FDA Investing Money in Medication Assisted Treatment
America’s opiate epidemic has been headline news for awhile now. Over 120 addicts are dying daily due to opiate related overdose. The addicts that didn’t die that day are being saved by first responders using Narcan, losing their jobs, loosing their homes and are struggling to find the resources they need to get off opiates. Resources are being put in place finally that can improve the chances that some of the 80% of addicts that are currently lost can find relief. The history of drug use and treatment of addiction in America shows one dark reality- poor people suffer while the rich and privileged receive most of the addiction services. New FDA efforts are aimed at changing this imbalance in addiction medicine.
For years now, the America campaign for drug prevention was “Just Say No”. This was coined by Nancy Reagan in the 1980’s. “Just say no” people are now conditioned to tell their kids and family members this. This slogan has made a bias against drug addicts that they have a decision to “just say no”, which is a fallacy. Most Americans cannot find treatment, they can’t afford treatment and traditional treatment fails most patients 90% of the time. This failure to find a sufficient treatment method that works for most people has perpetuated senseless suffering for millions addicted to opiates. For almost any disease doctors have multiple treatment options. When the first treatment method doesn’t work the doctor moves on to the next treatment plan in hopes that the patient will respond differently. When it comes to addiction treatments though a parent will send their child to the same rehab thirty times, this is insanity. Addicts who take medications like methadone or buprenorphine are told their “not sober” and are judged. This kind of thinking is a problem. If a cancer patient switched from chemotherapy to a medication, would society berate them? Or pray it works? Probably pray it works, like every loved one of every addict that goes to treatment, prays that this time… it works.

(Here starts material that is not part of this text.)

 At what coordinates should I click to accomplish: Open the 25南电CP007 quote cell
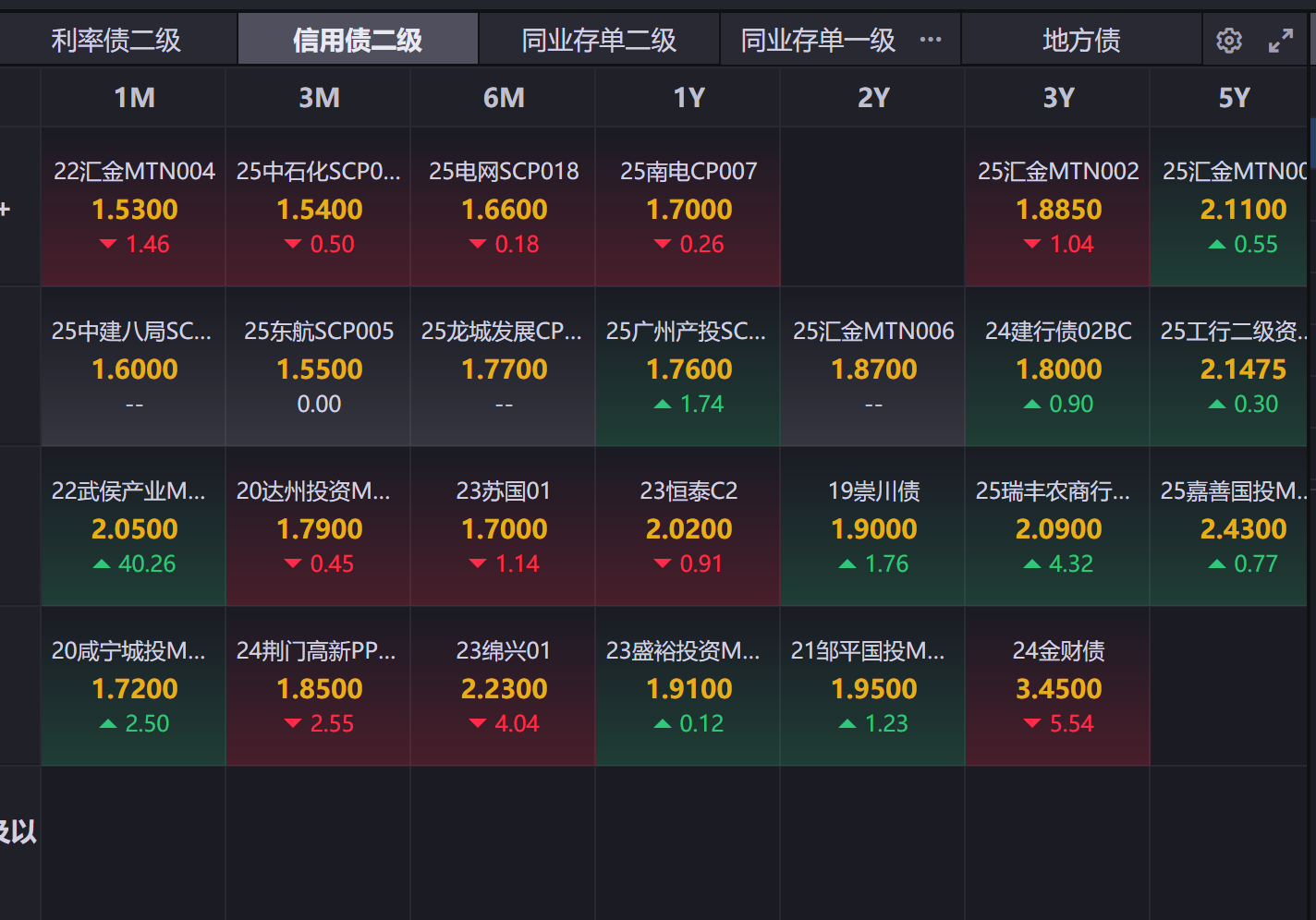tap(688, 208)
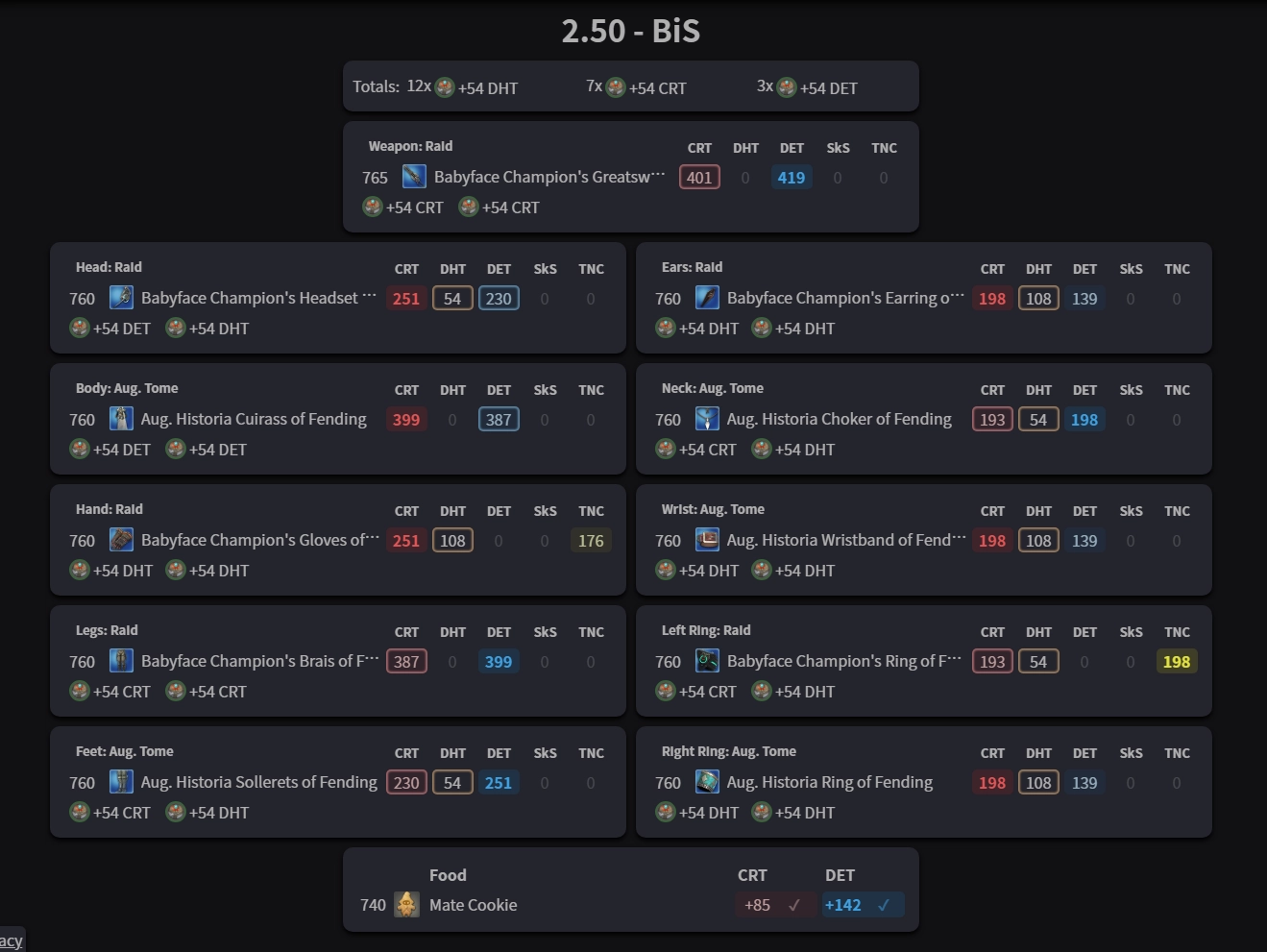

The attitude towards buprenorphine use will start changing though when more education is given to people and the success rates of buprenorphine start to positively affect middle America. Addiction specialist Dr. Andrew Kolodny agreed. “We already have effective medications for treating opioid addiction. Buprenorphine works. It’s the first-line treatment, but access is inadequate. Not enough doctors are prescribing it. Until we do a better job of improving access to the treatments we have, overdose deaths are likely to remain at historically high levels.” The government has increased the number of patients a suboxone doctor can prescribe to by 175 patients a month. This means instead of 100 patients 275 patients can be prescribed suboxone. In an effort to encourage new treatments for opioid addiction, the Food and Drug Administration plans to begin permitting pharmaceutical companies to sell medications that help temper cravings, even if they don’t fully stop addiction. The new head of health and human services Mr. Alex Azar said he would work to reduce the stigma associated with addiction and addiction therapy, and would not treat it as a moral failing.
More therapy and variety of therapies to treat drug addiction and alcoholism is what’s needed to combat this crisis. The opioid epidemic is considered the most unrelenting drug crisis in United States history. In 2016, roughly 64,000 people were killed by drug overdoses, including from prescription opioid painkillers and heroin. In comparison, more than 58,000 US soldiers died in the entire Vietnam War, nearly 55,000 Americans died of car crashes at the peak of such deaths in 1972, more than 43,000 died due to HIV/AIDS during that epidemic’s peak in 1995, and nearly 40,000 died of guns during the peak of those deaths in 1993. We need a solution now more than ever.